(Texto mostrado)
========================================

Opinión
La clase obrera no va al paraíso

La explotación se aligera con el relato torticero de la explotación y de los héroes del capital, y con la asunción íntima de que capitalismo y democracia son conceptos sinonímicos.
Miradas desde el tren
Álvaro Minguito Vagón de tren en Nápoles.
24 mar 2025 06:00

Hace meses me invitaron a charlar con el escritor Cosimo Argentina en el Festival de Literatura Italiana de Barcelona. El tema era “La clase obrera no va al paraíso”, transformación del título de la película de Elio Petri La clase obrera va al paraíso (1971): un obrero, interpretado por Gian Maria Volonté, pierde un dedo en un accidente laboral. Petri traza un retrato nada complaciente con el capitalismo. Tampoco con los sindicatos ni con la clase obrera.

========================================

(Tarea)
Según el texto mostrado, ¿qué le pasa al obrero de la película de Elio Petri?

========================================

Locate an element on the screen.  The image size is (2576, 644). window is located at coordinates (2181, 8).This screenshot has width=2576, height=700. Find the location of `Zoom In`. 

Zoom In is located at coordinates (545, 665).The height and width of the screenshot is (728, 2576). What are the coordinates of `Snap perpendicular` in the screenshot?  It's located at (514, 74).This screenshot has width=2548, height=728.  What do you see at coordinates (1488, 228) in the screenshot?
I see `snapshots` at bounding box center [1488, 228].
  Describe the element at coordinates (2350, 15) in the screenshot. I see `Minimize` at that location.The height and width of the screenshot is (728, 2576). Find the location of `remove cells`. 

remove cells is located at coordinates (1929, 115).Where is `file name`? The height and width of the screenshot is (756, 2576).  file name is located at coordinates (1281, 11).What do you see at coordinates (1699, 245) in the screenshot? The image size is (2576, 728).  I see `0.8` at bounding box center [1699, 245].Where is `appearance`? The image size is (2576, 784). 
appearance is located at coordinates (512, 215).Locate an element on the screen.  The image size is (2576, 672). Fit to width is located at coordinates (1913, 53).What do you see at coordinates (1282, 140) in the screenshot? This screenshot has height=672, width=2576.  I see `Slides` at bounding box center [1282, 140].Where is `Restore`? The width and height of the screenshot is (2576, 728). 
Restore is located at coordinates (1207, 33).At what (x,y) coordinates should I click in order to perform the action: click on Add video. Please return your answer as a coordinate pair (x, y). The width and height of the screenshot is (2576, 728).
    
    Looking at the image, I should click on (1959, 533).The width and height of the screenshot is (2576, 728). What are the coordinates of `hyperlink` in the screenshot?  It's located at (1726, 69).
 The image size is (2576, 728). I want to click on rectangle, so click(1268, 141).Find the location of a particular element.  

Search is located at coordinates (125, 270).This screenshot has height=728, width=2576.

========================================

(Respuesta esperada)
Pierde un dedo en un accidente laboral.